Fellow Vivian Guetler, a Ph.D. student in the Department of Sociology & Anthropology at West Virginia University, said her social sciences background has been helpful, particularly her understanding of empowering community stakeholders. “Instead of us coming up with solutions, they get to tell us the problems and then we work together to come up with a solution,” she said.

Fellow Corinne Bintz, an undergraduate student in computer science at Middlebury College, is utilizing her background in data visualization and analysis, software engineering and implementing machine learning algorithms. She also reflected on her work with nonprofit organizations, which reminded her of the need to make the toolkit concise. “When you meet with them, that’s a huge chunk of their time, so this tool needs to be quick and easy to use. It can’t be a long, intensive process to just get a basic understanding of this topic,” she said.

The Project Lead is Mike Katell, a Ph.D. candidate at the UW Information School. The project was inspired by research findings during an examination of the creation and implementation of the Seattle Surveillance Ordinance.

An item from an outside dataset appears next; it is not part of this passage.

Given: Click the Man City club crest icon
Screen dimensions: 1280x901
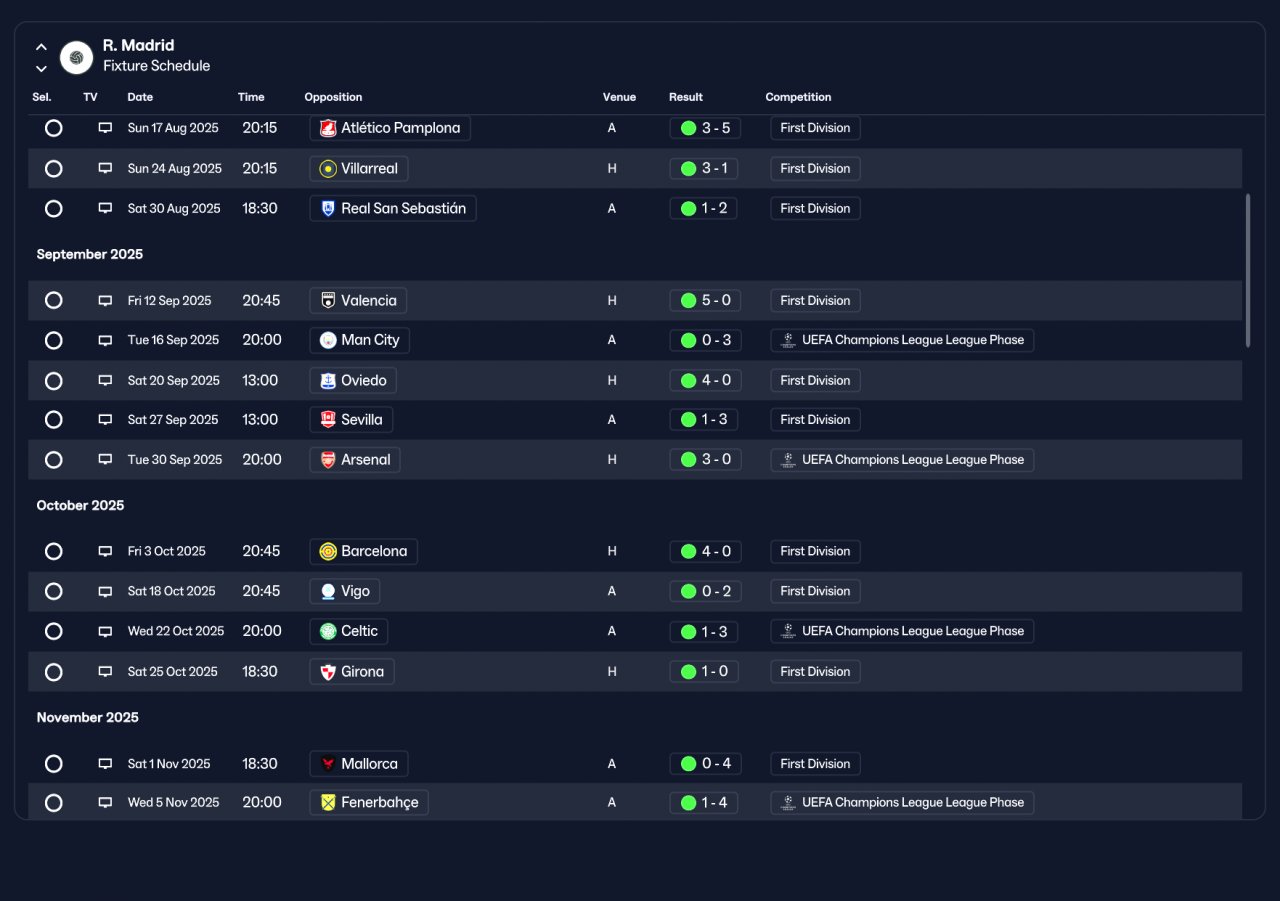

Research findings suggested that city officials, including technology and policy professionals, lacked clarity about the capabilities and features of city-owned technologies. “The solution is to arm community members with the knowledge necessary to press public officials to do more in explaining and justifying the use of public sector technologies, as intended by the surveillance ordinance,” he said. Mike is working with Community Engagement Lead Meg Young, a Ph.D. candidate at the UW Information School, and Faculty Advisor Peaks Krafft, a Senior Research Fellow at the Oxford Internet Institute.

Toward the end of the program, the team will host 2-3 panels of community stakeholders to solicit feedback on the toolkit through the Diverse Voices method developed by the UW Tech Policy Lab. Each panel will focus on a specific community, including race and social justice activists, immigrants, and people who have been incarcerated. The Critical Platform Studies Group and any available fellows will continue to refine the toolkit once the program ends.

Final presentations by all four of this year’s DSSG project teams will take place from 3 – 5 p.m. Wednesday, Aug. 21st. The event is open to the public.